▶ [INPUT MATERIAL]
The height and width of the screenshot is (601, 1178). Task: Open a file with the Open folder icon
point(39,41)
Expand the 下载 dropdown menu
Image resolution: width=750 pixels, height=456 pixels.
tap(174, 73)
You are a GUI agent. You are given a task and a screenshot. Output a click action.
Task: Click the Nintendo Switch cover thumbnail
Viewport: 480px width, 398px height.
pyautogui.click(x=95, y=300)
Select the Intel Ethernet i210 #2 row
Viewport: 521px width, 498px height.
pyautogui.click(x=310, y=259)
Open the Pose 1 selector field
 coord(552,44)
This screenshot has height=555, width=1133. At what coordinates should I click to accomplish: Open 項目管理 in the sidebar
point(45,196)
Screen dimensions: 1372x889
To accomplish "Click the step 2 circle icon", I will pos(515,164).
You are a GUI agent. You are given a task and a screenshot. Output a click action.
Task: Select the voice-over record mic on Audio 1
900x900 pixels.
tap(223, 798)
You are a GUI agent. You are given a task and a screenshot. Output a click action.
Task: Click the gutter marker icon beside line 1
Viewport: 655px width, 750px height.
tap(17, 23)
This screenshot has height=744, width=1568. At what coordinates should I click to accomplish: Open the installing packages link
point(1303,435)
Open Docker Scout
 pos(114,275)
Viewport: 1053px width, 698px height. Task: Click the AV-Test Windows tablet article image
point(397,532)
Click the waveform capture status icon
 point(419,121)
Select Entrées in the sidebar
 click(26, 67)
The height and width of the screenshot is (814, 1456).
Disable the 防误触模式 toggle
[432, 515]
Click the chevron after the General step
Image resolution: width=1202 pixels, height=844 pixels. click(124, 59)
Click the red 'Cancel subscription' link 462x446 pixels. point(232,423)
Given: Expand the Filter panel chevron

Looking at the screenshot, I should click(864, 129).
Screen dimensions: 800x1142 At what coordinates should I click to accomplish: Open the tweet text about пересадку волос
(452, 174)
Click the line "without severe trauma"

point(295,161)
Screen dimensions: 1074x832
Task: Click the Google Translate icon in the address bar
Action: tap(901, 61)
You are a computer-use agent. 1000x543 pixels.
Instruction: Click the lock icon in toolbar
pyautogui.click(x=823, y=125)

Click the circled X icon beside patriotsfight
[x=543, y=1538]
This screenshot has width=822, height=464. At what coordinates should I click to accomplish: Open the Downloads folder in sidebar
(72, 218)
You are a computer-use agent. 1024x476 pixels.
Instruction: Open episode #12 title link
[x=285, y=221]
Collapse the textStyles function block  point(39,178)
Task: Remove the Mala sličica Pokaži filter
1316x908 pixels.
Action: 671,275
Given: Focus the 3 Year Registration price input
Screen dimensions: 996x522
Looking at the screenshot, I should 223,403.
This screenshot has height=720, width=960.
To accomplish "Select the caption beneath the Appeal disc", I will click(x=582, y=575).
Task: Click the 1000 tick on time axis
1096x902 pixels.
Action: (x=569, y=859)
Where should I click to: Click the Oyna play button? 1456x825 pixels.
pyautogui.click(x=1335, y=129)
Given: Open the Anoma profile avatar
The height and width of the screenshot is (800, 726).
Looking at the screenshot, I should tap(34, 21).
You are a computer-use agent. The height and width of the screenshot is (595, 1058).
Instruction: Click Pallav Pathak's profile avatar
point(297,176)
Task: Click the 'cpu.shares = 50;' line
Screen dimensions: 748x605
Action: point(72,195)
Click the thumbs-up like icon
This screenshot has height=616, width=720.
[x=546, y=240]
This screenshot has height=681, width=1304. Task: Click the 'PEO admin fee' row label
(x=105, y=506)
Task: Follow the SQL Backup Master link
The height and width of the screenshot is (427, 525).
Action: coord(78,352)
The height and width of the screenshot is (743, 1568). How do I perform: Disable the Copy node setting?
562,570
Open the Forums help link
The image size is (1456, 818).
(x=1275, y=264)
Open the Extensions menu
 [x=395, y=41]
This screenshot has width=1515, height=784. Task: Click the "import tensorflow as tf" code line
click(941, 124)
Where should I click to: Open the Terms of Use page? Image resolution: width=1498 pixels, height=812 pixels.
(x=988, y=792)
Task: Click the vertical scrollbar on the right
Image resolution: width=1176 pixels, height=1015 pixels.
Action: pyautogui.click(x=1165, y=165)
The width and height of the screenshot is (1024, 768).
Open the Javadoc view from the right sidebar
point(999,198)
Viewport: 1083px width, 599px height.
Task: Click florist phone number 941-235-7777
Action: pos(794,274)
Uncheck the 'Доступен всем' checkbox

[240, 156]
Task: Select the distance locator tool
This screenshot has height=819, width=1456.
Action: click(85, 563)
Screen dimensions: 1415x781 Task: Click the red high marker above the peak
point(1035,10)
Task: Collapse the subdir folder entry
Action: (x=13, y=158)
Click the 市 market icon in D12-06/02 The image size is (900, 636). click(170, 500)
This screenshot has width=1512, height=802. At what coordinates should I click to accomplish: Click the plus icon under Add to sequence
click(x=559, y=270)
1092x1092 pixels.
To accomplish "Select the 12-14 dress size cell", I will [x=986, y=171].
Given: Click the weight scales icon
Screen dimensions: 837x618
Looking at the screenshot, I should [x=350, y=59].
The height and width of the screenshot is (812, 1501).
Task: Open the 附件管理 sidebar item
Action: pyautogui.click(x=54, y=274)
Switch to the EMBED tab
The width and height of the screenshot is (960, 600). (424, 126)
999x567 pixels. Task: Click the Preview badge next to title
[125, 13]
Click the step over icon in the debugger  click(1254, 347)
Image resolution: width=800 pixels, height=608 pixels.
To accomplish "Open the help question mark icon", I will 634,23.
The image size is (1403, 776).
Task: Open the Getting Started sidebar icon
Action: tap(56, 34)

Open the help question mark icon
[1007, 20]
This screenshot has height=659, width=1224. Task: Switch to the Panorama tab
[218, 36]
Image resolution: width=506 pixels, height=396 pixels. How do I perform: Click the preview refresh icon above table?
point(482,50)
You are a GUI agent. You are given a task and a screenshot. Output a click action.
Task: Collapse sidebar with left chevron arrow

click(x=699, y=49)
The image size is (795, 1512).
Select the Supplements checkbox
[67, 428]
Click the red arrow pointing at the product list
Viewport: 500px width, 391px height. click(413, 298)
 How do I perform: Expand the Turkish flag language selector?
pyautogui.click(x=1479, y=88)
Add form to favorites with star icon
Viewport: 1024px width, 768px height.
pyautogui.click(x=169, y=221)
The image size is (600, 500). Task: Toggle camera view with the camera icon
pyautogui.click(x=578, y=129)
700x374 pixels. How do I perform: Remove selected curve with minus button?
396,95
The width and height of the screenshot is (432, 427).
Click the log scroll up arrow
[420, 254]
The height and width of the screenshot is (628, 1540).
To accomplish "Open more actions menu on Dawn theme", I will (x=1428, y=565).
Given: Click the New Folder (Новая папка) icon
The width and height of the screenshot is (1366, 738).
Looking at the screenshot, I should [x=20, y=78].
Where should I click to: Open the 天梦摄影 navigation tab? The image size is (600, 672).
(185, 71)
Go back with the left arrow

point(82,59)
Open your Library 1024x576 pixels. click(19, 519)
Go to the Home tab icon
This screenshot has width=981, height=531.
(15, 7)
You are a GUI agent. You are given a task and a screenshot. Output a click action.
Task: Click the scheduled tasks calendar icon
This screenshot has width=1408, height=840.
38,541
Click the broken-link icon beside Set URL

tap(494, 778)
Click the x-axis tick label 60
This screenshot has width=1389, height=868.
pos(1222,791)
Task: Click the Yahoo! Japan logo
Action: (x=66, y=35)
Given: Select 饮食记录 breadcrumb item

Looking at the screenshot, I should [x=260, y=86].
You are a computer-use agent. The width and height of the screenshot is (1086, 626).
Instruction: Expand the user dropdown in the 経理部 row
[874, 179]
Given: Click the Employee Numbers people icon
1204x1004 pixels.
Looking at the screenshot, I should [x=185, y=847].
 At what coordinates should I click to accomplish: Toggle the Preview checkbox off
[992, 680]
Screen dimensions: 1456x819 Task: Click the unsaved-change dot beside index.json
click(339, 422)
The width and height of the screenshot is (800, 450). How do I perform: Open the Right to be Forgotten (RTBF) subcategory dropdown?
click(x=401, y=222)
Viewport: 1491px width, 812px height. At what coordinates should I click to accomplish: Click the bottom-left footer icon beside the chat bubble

▶ [STATED TASK] Arrange the lines from the one containing "Given: Select 饮食记录 breadcrumb item" through the end of the records, both ends included, as a Markdown table with the columns Row and Line. Number each row and omit blank lines.

▶ [REPLY]
| Row | Line |
|---|---|
| 1 | Given: Select 饮食记录 breadcrumb item |
| 2 | Looking at the screenshot, I should [x=260, y=86]. |
| 3 | You are a computer-use agent. The width and height of the screenshot is (1086, 626). |
| 4 | Instruction: Expand the user dropdown in the 経理部 row |
| 5 | [874, 179] |
| 6 | Given: Click the Employee Numbers people icon |
| 7 | 1204x1004 pixels. |
| 8 | Looking at the screenshot, I should [x=185, y=847]. |
| 9 |  At what coordinates should I click to accomplish: Toggle the Preview checkbox off |
| 10 | [992, 680] |
| 11 | Screen dimensions: 1456x819 Task: Click the unsaved-change dot beside index.json |
| 12 | click(339, 422) |
| 13 | The width and height of the screenshot is (800, 450). How do I perform: Open the Right to be Forgotten (RTBF) subcategory dropdown? |
| 14 | click(x=401, y=222) |
| 15 | Viewport: 1491px width, 812px height. At what coordinates should I click to accomplish: Click the bottom-left footer icon beside the chat bubble |